目的探讨阻断树突状细胞联合细胞因子诱导的杀伤细胞(DC-CIK)表面T细胞激活抑制物免疫球蛋白可变区结构域(VISTA)抗原,抑制由VISTA信号活化引起的免疫负调节,对其杀伤恶性肿瘤细胞的活性的影响。方法采用流式细胞术分析DC-CIK与抗VISTA抗体的结合情况,用3-(4,5-二甲基噻唑-2)-2,5-二苯基四氮唑溴盐(MTT)法检测DC-CIK对人慢性髓系白血病细胞株K562的杀伤效应。通过细胞计数及流式细胞术分析VISTA抗体对DC-CIK增殖和分化的影响。结果培养成熟的DC-CIK与抗VISTA抗体温育后,其抗体结合率可达(10.26±0.57)%。随着效应细胞(DC-CIK)与靶细胞(K562细胞)比例的增高,实验组(经抗VISTA抗体处理的DC-CIK)和对照组(未经处理的DC-CIK)的杀伤活性均显著增高;当效应细胞∶靶细胞为10∶1和20∶1时,实验组的杀伤活性分别为(77.3±6.8)%和(92.8±5.9)%,均明显高于对照组[(64.8±4.0)%、(81.8±5.4)%](P<0.01)。温育54 h后,实验组的细胞数明显高于对照组(P<0.01),为对照组的1.35倍。实验组CD3^+CD56^+自然杀伤性T细胞(NKT)比例为(35.12±2.13)%,明显高于对照组[(21.35±1.32)%](P<0.01)。结论阻断DC-CIK VISTA信号可促进DC-CIK的增殖和分化,增强其对肿瘤细胞的杀伤效应。

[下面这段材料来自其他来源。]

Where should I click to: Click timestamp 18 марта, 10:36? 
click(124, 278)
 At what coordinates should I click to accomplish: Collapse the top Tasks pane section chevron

Objective To inhibit the antigen of anti-V-domain Ig suppressor of T cell activation(VISTA)antibody on dendritic cell-cytokine-induced killer cell(DC-CIK)and the down regulation due to VISTA signal activation,and to evaluate the anti-tumor effect of malignant tumor cells.Methods Anti-VISTA antibody on DCCIK was determined by flow cytometry.The killing activity of DC-CIK on human chronic myeloid leukemia cell line K562 was analyzed by 3-(4,5-dimethylthiazol-2-yl)-2,5-diphenyltetrazolium bromide(MTT).The effect of anti-VISTA antibody on the proliferation and differentiation of DC-CIK was analyzed by cell count analysis and flow cytometry,respectively.Results After the incubation of mature DC-CIK with anti-VISTA antibody,the percentage of anti-VISTA antibody positive cells was(10.26±0.57)%.With the increasing of effector cells(DC-CIK)-to-target cells(K562)ratio,the killing activities in experimental group(DC-CIK cell treated with anti-VISTA antibody)and control group(untreated DC-CIK cell)were increased.When effector cells-to-target cells ratios of 10∶1 and 20∶1,the killing activities in experimental group were(77.3±6.8)%and(92.8±5.9)%,respectively,which were higher than those in control group[(64.8±4.0)%and(81.8±5.4)%](P<0.01).After incubation for 54 h,the cell number of experimental group was 1.35-time higher than that of control group(P<0.01).The percentage of CD3+CD56+natural killer T cells(NKT)in experimental group[(35.12±2.13)%]was higher than that in control group[(21.35±1.32)%](P<0.01).Conclusions The inhibition of DC-CIK VISTA signal can improve the antitumor effect of malignant tumor cells through the proliferation and differentiation of DC-CIK.